* [What the exercise asks]:
Beginning with the line that holds "Task: Open the hamburger menu", write out each line exactly as it stands until the end of the data, and include no pictures.

[Data excerpts]

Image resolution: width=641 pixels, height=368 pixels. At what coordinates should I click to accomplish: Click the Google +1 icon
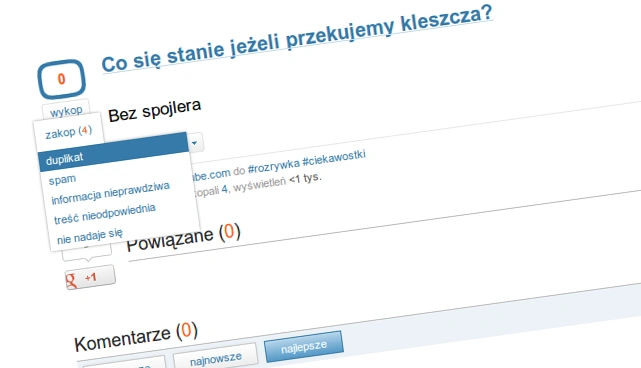90,278
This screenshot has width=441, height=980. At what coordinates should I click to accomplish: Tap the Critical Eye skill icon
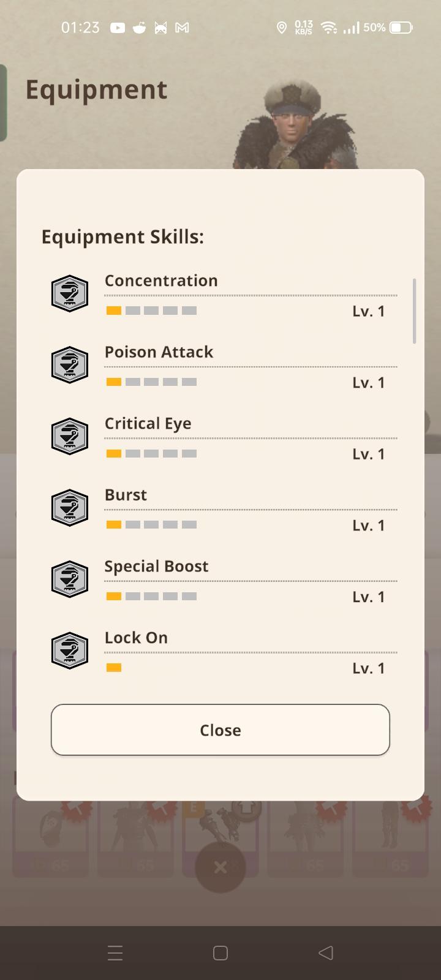70,436
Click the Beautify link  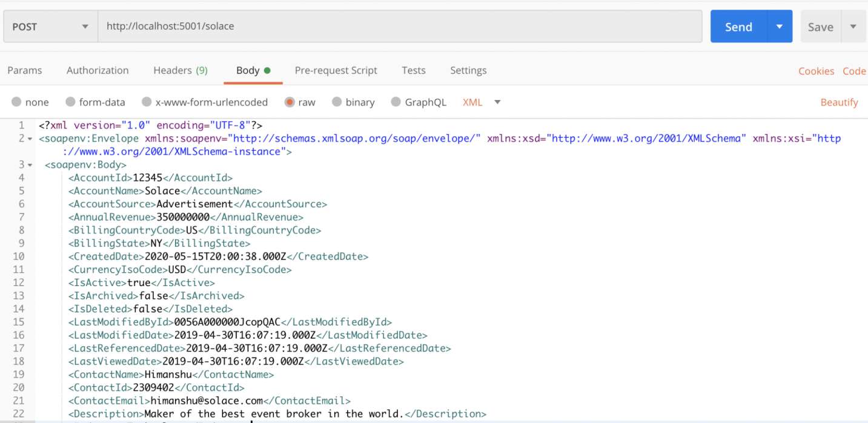point(839,102)
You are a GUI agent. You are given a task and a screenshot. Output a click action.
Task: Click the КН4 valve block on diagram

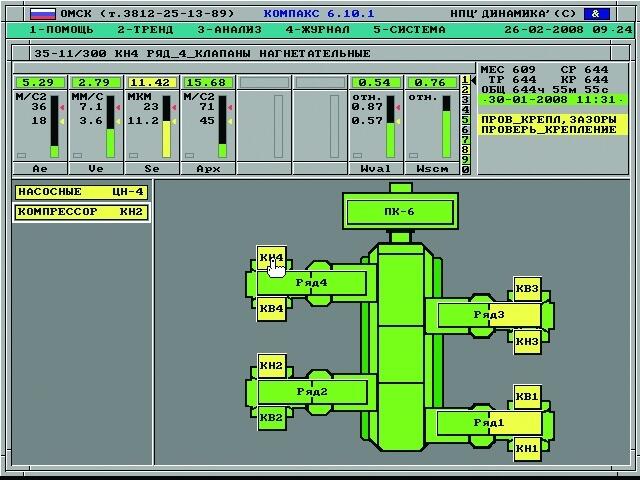coord(271,258)
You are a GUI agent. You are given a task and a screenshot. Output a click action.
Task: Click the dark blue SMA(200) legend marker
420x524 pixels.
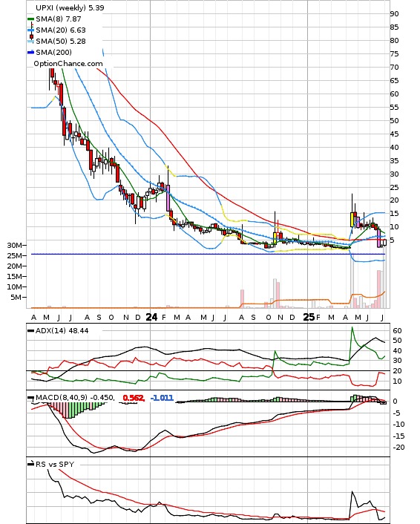(x=30, y=52)
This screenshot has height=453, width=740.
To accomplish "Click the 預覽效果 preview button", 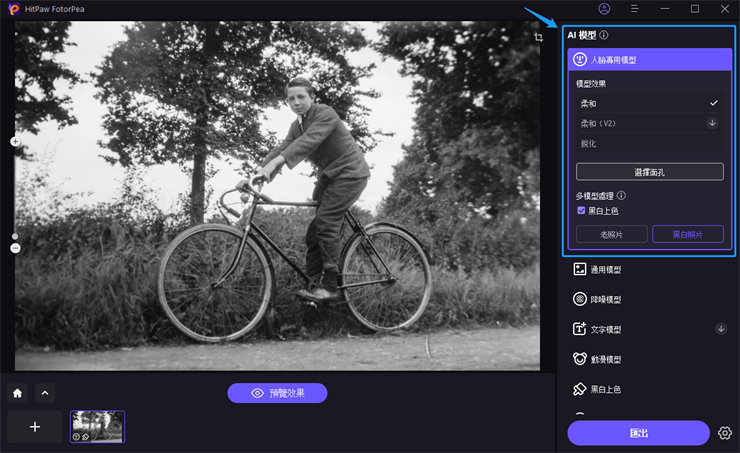I will click(x=277, y=393).
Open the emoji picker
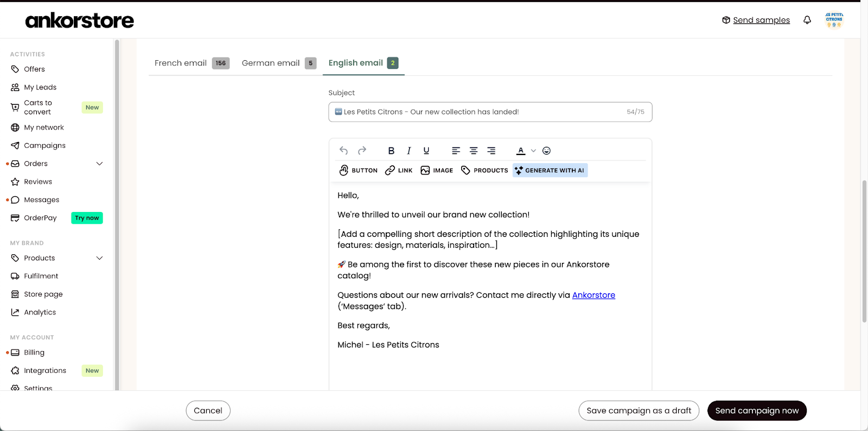This screenshot has height=431, width=868. tap(546, 151)
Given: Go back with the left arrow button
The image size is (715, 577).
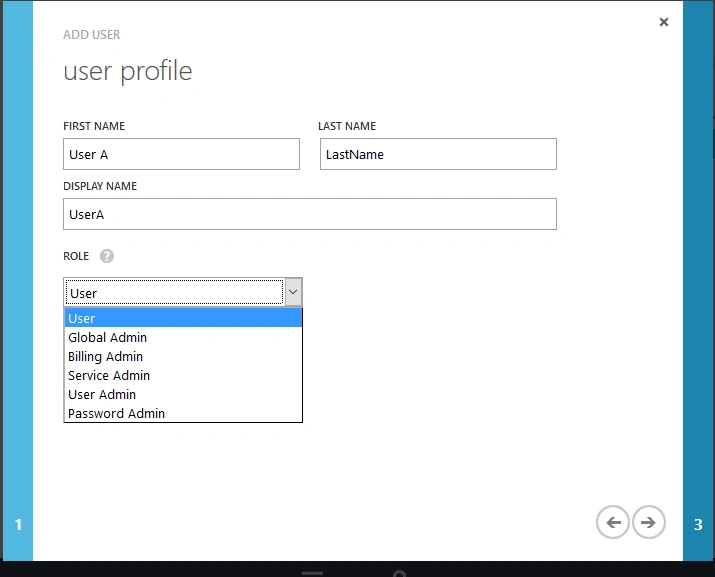Looking at the screenshot, I should pyautogui.click(x=613, y=522).
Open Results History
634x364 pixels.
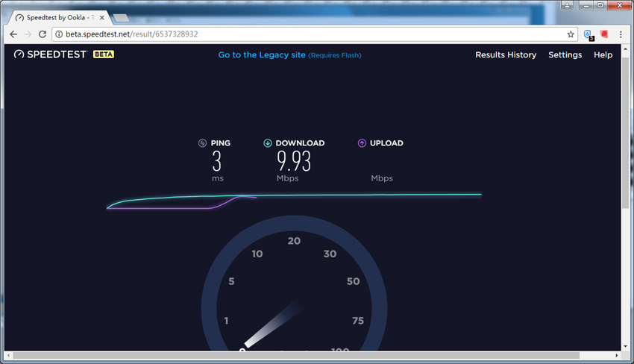(x=506, y=54)
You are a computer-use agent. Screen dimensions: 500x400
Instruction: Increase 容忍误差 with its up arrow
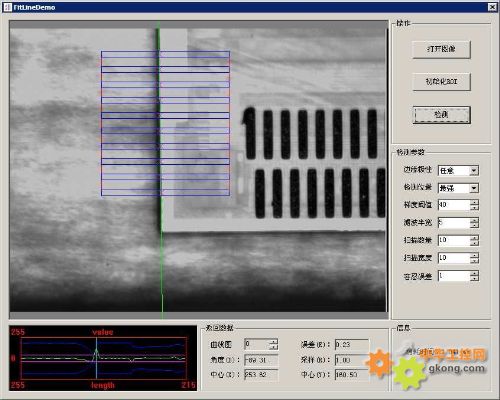tap(475, 273)
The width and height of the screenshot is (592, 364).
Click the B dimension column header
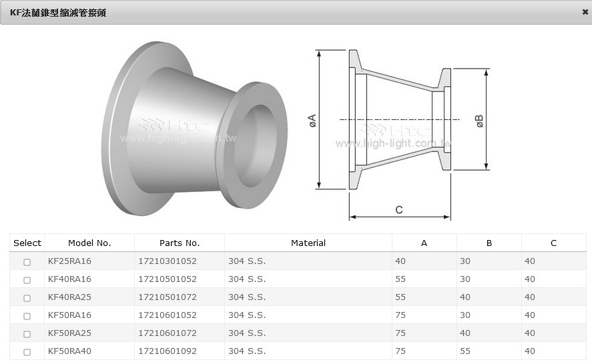(x=489, y=243)
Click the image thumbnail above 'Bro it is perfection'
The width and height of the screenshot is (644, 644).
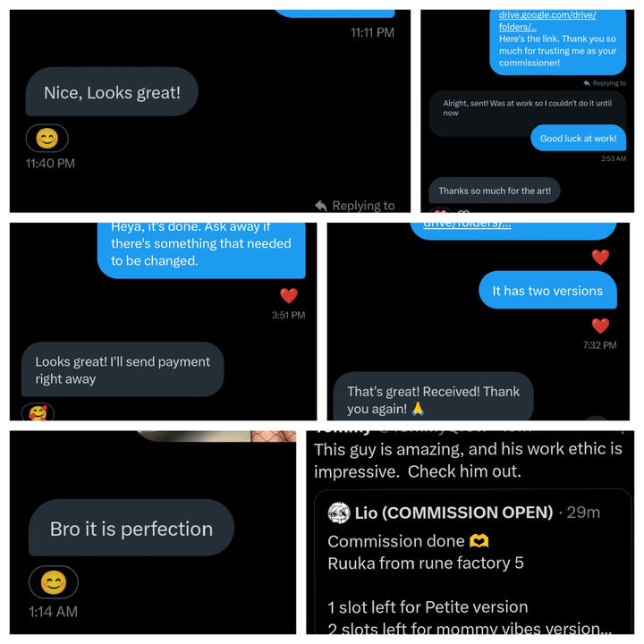[216, 436]
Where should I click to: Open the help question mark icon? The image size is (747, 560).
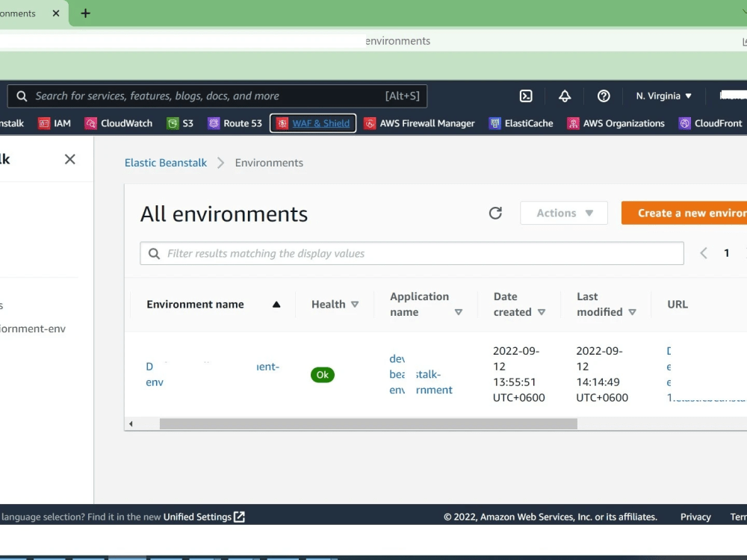coord(604,96)
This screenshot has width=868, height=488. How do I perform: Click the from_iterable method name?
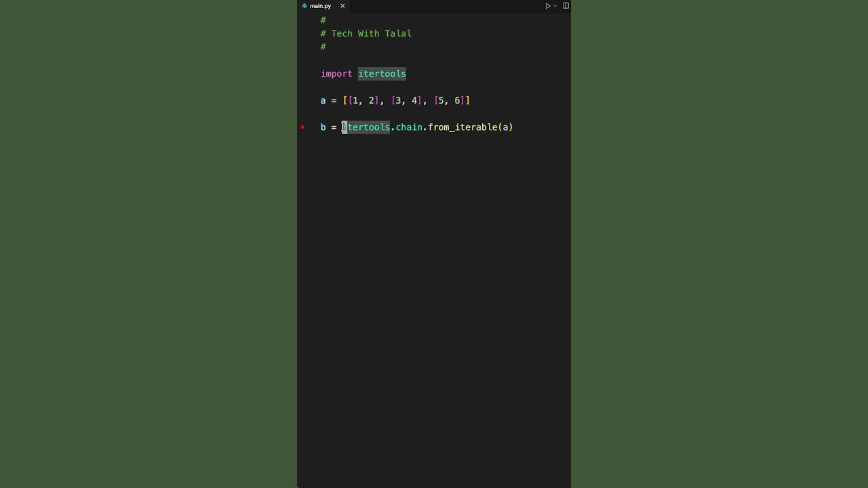[x=462, y=127]
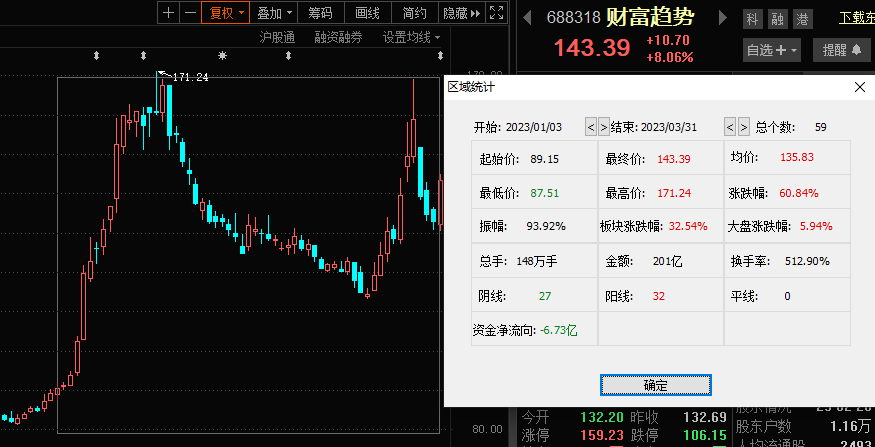Click the 自选+ watchlist button
875x447 pixels.
coord(773,49)
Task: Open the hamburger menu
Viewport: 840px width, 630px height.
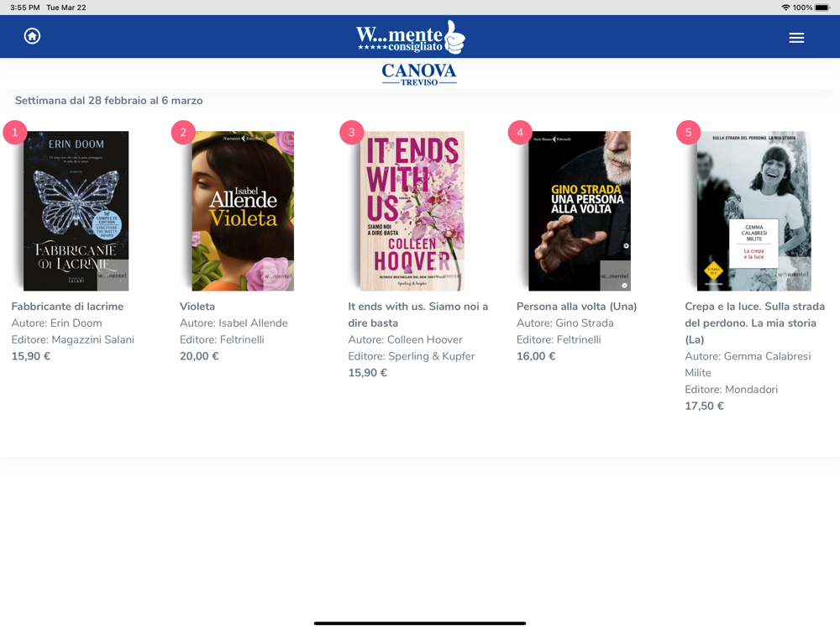Action: coord(796,38)
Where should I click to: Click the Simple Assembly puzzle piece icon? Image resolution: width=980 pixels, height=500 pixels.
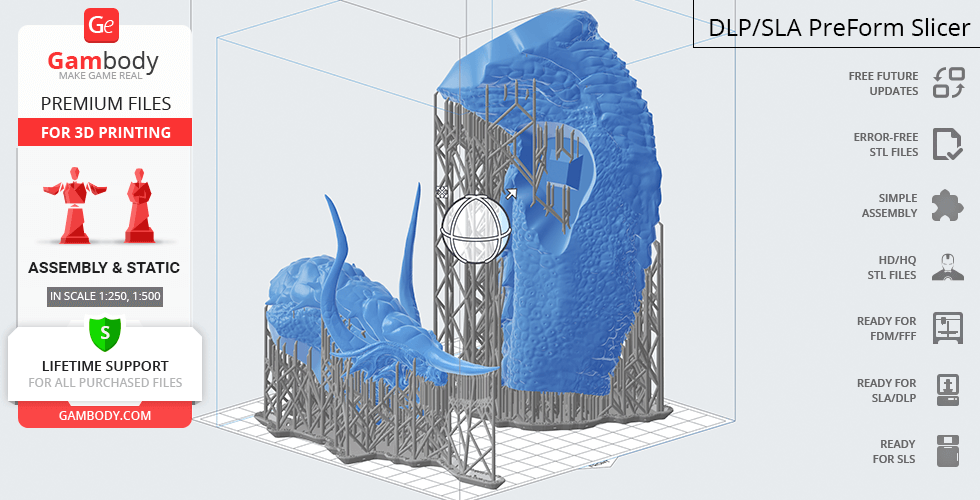(948, 205)
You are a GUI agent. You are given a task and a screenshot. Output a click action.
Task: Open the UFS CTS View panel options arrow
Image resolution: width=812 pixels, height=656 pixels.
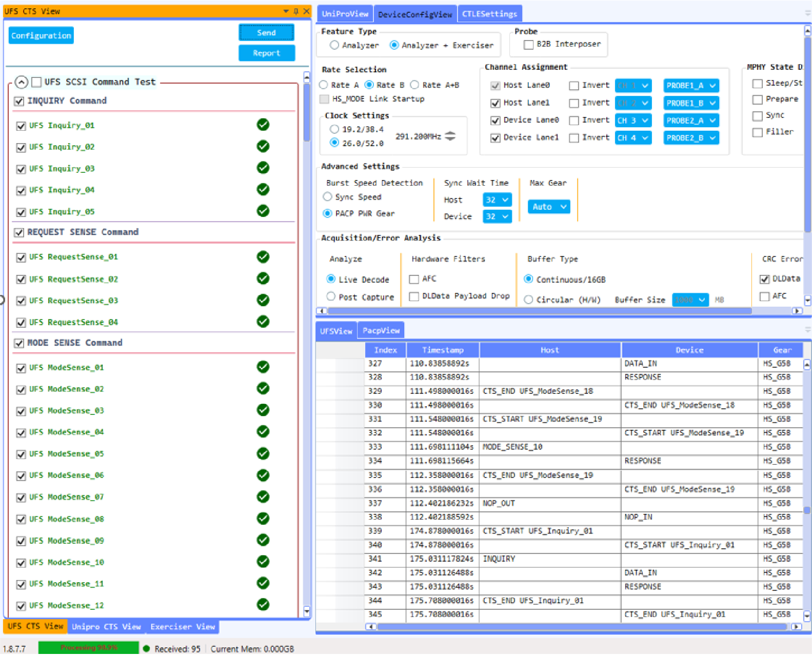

* [Completed exercise]:
Task: Open the hamburger menu
Viewport: 840px width, 630px height.
Action: coord(796,38)
Where should I click to: Click the Simple Assembly puzzle piece icon? Image resolution: width=980 pixels, height=500 pixels.
(948, 205)
You are a GUI agent. You are given a task and a screenshot. Output a click action.
Task: Open the UFS CTS View panel options arrow
Image resolution: width=812 pixels, height=656 pixels.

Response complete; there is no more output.